[EXCERPTED TEXT]
What are our two greatest end-of-life fears? To endure unnecessary prolonged pain and suffering, and merely to exist in a state of total indignity and dependency such as in Alzheimer’s dementia. Uninformed, some people add layers of tragedy to their destiny. Some choose to die prematurely; others, violently; a few risk imprisonment by mercy killing. Often their lament is, If only Physician-Assisted Suicide were legal. Yet there is an alternative that is already legal: Voluntary Refusal of Food & Fluid. While sometimes intentionally maligned as barbaric starvation, ceasing all Food & Fluid is a truly peaceful way to hasten dying by dehydration. While taking an average of 14 days, it allows for the exchange of healing goodbyes with loved ones who can forever be sure it was these patients’ intent since they could have changed their mind.

What makes the process peaceful? Knowing how to control thirst. (The author went on two fasts himself to learn what works.) In addition, good discussions with family members before beginning. Consistent with the principles of some religions, this method is available even for patients who are physically too sick to put a lethal dose of medication in their mouths and swallow.

By creating strategically effective documents for a trusted agent or proxy to withhold Food & Fluid on the patient’s behalf, this way to Permit Natural Dyingcan actually extend the quality of life of those with early dementia. They can enjoy living until they reach a point they have previously described in behavioral terms (perhaps with help from using one of the book’s forms).

Beyond serving as an authoritative source of information to strive for an ironclad strategy for dementia, the book endorses life’s most ironic fact: When people know they can control when they die–they can, and often do–choose to live longer.

[Dataset entries]

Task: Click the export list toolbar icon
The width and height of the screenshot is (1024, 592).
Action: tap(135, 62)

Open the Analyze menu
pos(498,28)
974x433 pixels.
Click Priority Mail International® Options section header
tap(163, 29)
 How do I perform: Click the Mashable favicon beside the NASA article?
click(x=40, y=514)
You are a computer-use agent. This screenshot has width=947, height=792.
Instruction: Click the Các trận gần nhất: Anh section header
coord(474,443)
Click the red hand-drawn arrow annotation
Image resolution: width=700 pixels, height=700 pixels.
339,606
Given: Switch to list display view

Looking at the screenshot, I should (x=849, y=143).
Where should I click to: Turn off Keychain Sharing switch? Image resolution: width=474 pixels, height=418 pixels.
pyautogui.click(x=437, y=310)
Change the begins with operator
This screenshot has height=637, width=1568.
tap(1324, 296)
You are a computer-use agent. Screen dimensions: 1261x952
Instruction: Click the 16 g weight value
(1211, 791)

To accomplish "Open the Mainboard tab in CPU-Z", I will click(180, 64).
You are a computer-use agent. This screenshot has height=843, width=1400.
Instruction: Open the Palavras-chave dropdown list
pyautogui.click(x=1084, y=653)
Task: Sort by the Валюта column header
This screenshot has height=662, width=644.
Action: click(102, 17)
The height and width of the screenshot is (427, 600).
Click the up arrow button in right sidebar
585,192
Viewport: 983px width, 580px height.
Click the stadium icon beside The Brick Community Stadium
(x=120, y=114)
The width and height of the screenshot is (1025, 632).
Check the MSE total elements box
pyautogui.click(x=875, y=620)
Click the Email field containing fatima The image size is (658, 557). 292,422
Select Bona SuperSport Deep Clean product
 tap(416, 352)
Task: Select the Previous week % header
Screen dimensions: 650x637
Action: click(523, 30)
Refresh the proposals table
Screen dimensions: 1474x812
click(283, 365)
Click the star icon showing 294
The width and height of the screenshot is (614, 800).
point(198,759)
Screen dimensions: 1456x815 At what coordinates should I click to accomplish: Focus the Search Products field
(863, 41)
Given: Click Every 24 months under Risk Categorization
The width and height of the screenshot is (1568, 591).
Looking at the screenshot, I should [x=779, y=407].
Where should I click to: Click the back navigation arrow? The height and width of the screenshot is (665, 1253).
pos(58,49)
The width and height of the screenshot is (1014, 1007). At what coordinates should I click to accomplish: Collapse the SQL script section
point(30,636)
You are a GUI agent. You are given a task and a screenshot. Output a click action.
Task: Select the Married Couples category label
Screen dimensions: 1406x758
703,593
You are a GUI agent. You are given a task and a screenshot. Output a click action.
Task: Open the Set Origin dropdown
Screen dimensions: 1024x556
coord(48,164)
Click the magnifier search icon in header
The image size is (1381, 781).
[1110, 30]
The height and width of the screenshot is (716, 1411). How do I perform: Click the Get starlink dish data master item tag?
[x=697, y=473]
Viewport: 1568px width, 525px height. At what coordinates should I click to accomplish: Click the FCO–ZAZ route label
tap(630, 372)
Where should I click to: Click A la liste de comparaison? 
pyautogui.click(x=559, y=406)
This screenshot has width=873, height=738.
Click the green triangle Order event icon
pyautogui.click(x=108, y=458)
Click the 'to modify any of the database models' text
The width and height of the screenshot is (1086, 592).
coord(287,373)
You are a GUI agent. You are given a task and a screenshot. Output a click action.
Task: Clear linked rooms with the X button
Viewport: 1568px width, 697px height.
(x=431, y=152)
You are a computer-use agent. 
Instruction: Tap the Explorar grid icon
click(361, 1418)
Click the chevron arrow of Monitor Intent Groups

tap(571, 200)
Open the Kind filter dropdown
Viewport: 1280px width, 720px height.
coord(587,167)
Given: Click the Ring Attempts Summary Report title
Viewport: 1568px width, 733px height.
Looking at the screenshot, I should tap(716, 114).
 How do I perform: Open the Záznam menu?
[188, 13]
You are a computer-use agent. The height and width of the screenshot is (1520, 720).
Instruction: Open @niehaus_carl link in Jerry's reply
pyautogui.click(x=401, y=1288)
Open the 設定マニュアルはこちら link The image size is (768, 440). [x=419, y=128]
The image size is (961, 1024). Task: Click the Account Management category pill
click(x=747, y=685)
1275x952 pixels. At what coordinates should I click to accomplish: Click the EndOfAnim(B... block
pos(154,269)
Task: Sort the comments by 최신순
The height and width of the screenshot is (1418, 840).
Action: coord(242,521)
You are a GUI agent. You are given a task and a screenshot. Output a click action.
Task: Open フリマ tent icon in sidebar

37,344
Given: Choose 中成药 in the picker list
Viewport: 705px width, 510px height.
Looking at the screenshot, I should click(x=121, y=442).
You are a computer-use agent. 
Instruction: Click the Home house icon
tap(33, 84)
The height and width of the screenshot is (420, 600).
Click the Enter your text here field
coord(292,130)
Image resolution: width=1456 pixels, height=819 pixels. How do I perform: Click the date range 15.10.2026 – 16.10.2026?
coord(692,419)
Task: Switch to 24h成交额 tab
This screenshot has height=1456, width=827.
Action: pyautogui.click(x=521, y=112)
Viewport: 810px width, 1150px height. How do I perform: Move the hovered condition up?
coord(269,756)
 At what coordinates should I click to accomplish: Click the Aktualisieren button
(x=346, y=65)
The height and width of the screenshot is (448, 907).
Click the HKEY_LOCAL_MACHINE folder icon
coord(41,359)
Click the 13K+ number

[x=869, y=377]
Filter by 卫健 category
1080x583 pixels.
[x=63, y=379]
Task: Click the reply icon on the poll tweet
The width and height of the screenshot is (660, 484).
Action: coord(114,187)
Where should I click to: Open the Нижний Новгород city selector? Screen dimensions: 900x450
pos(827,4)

[DIRECTIONS]
1. According to the excerpted text, on average how long does ceasing all food and fluid take?
2. List the ways, named in the excerpted text, that some uninformed people add layers of tragedy to their destiny.

[TASK-BY-TASK SOLUTIONS]
1. An average of 14 days.

2.
- Some choose to die prematurely.
- Others choose to die violently.
- A few risk imprisonment by mercy killing.